NJ looks to ban smoking on boardwalks next
The new state law banning smoking at New Jersey beaches and parks won’t take effect until January, but some lawmakers are already pushing for the concept to go farther to more outdoor public places.
It took 12 years from the time New Jersey banned smoking in restaurants and bars to extend that prohibition to beaches. But just two months later, a push is on to include the boardwalks and many other recreational spots.
“We know that the leading cause of preventable disease and death in our state as well as our nation is cigarette smoking. And that can be prevented,” said state Sen. Shirley Turner, D-Mercer.
Turner has introduced S2908. A companion measure, A4423, has been proposed by Assemblywoman Carol Murphy, D-Burlington.
New Jersey banned smoking in enclosed workplaces like bars and restaurants in 2006. In January that gets extended to beaches and parks, under a law Gov.
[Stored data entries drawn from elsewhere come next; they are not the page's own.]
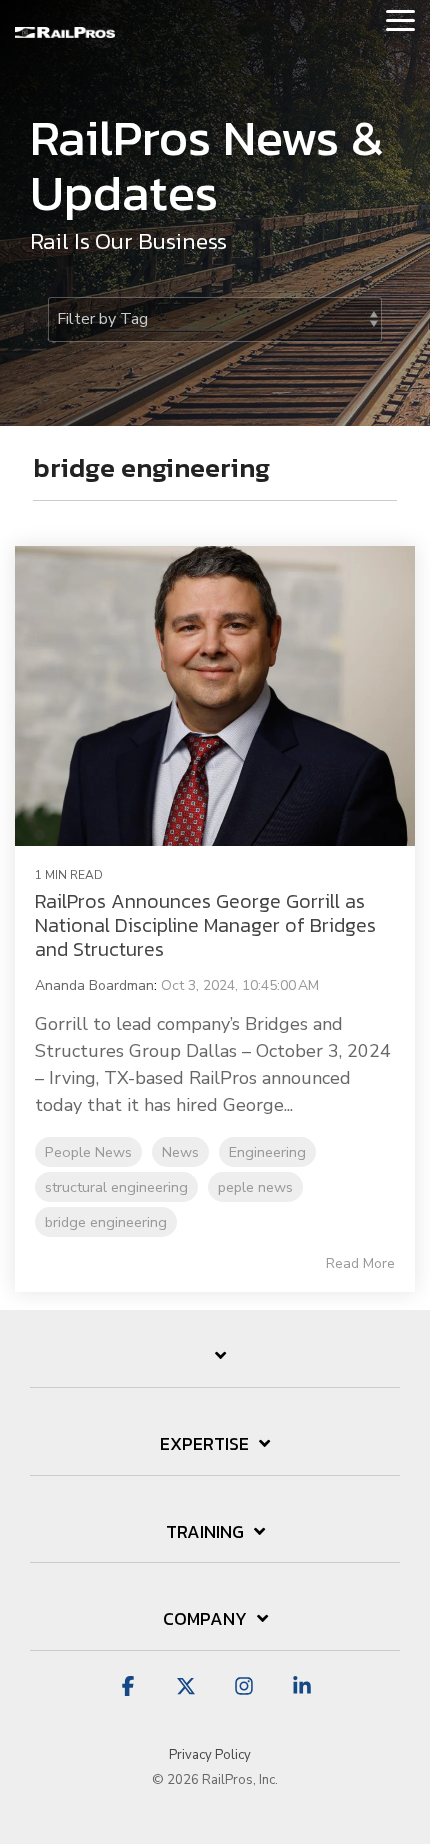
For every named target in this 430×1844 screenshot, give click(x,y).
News (180, 1152)
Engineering (267, 1152)
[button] (400, 19)
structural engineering (116, 1187)
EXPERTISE (204, 1445)
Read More (360, 1264)
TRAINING (205, 1533)
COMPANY (205, 1620)
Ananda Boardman (94, 985)
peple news (255, 1187)
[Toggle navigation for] (215, 1366)
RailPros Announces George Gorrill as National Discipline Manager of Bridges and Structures (205, 925)
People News (88, 1152)
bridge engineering (106, 1222)
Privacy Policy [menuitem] (210, 1755)
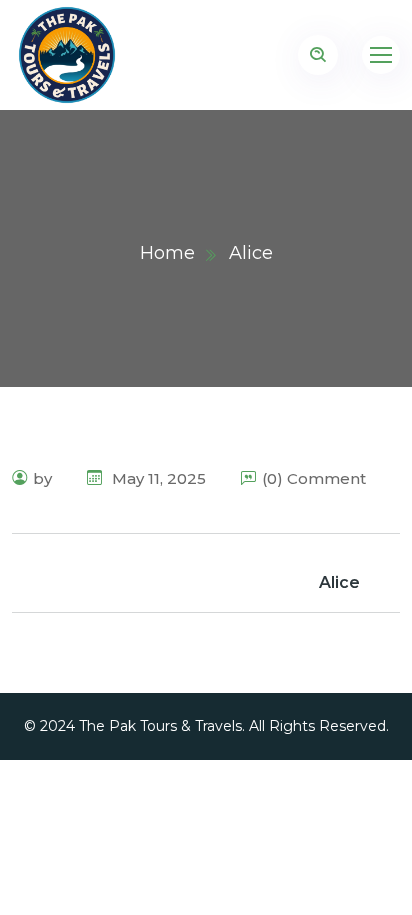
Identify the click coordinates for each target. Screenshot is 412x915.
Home (167, 253)
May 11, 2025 (157, 478)
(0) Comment (314, 478)
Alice (339, 582)
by (42, 478)
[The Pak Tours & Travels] (67, 55)
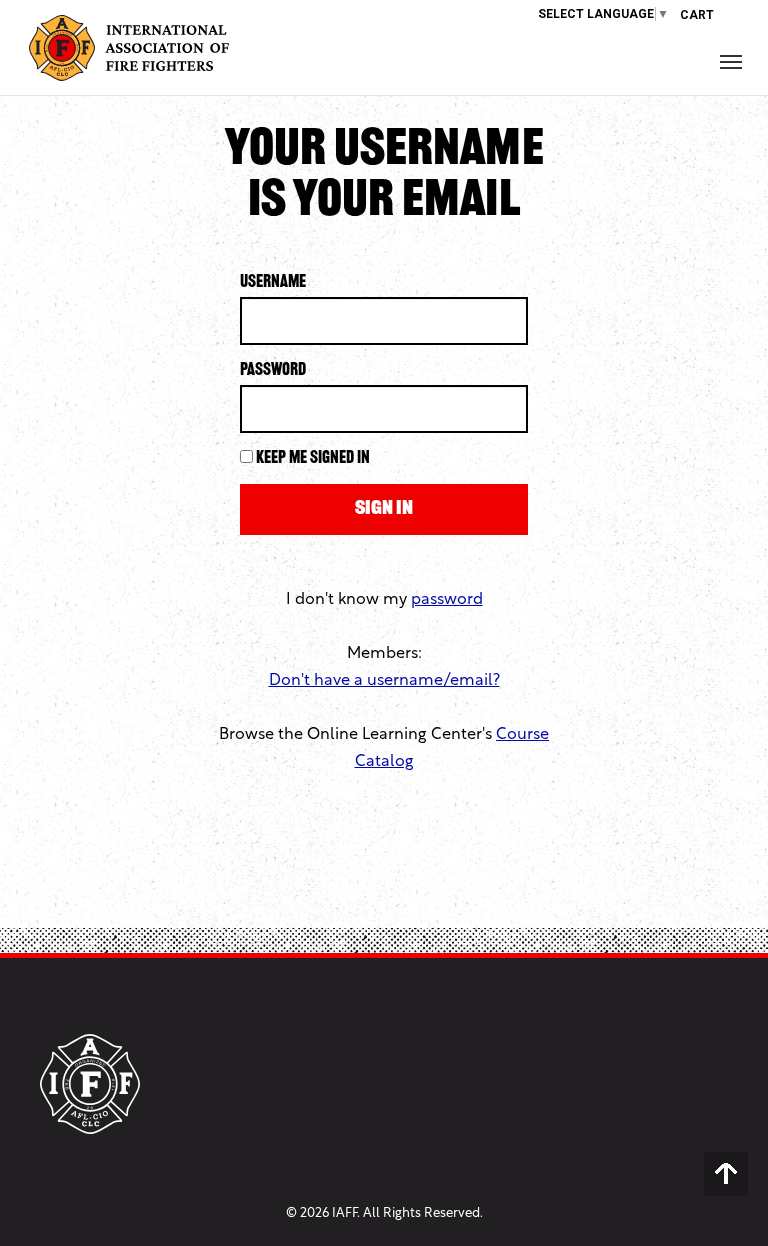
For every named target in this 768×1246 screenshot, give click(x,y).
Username (273, 283)
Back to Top (726, 1174)
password (447, 600)
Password (273, 371)
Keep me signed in (313, 459)
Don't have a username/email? (384, 681)
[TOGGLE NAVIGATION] (731, 62)
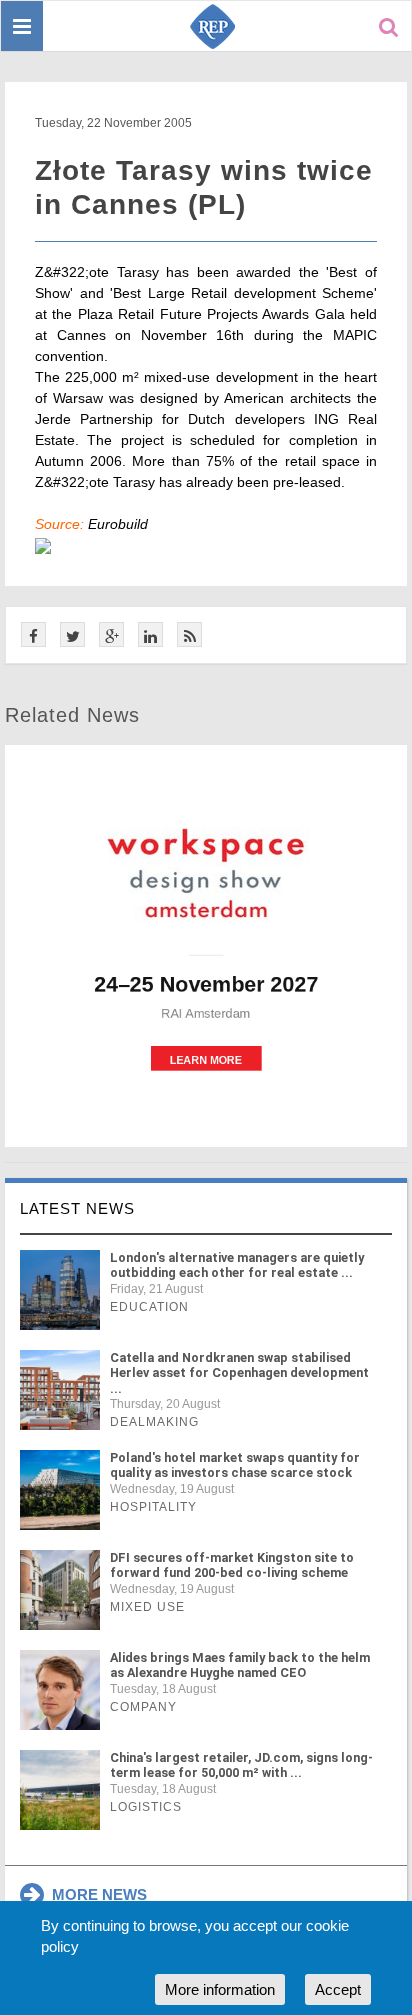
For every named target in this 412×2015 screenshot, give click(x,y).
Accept (338, 1989)
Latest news (77, 1208)
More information (220, 1989)
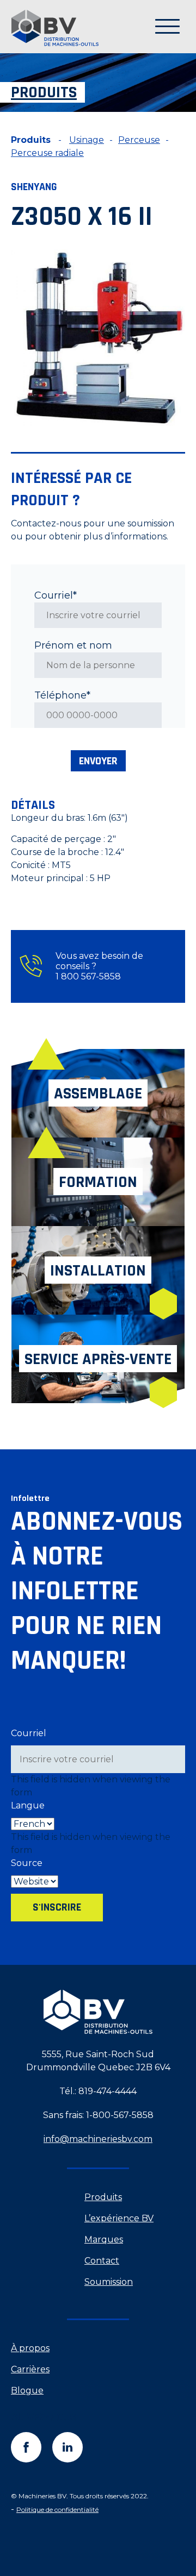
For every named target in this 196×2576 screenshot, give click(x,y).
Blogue (27, 2390)
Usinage (86, 140)
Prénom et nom (73, 645)
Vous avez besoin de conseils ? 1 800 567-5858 (99, 966)
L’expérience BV (119, 2218)
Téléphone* (62, 695)
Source (26, 1863)
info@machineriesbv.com (98, 2139)
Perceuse (139, 140)
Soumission (108, 2282)
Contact (101, 2260)
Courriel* (55, 595)
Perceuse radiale (47, 153)
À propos (30, 2348)
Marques (103, 2239)
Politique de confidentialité (57, 2509)
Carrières (30, 2369)
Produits (103, 2197)
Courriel (28, 1733)
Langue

Phil Murphy signed in July, though 15 percent of a local beach can still be designated for smoking.
The bill would extend the Smoke-Free Air Act to cover many recreational areas, such as boardwalks, racetracks, amusement parks, marinas, historical sites and natural areas, as well as burial sites.
Turner said a visit to Seaside Heights this summer reinforced to her that a wider effort is needed.
“There were people smoking on the boardwalks down there, and I thought that was rather offensive because I was there with my family, my children and grandchildren,” Turner said.
“People should be protected no matter where they are, indoors or outdoors, enjoying the recreational facilities of our state,” Turner said.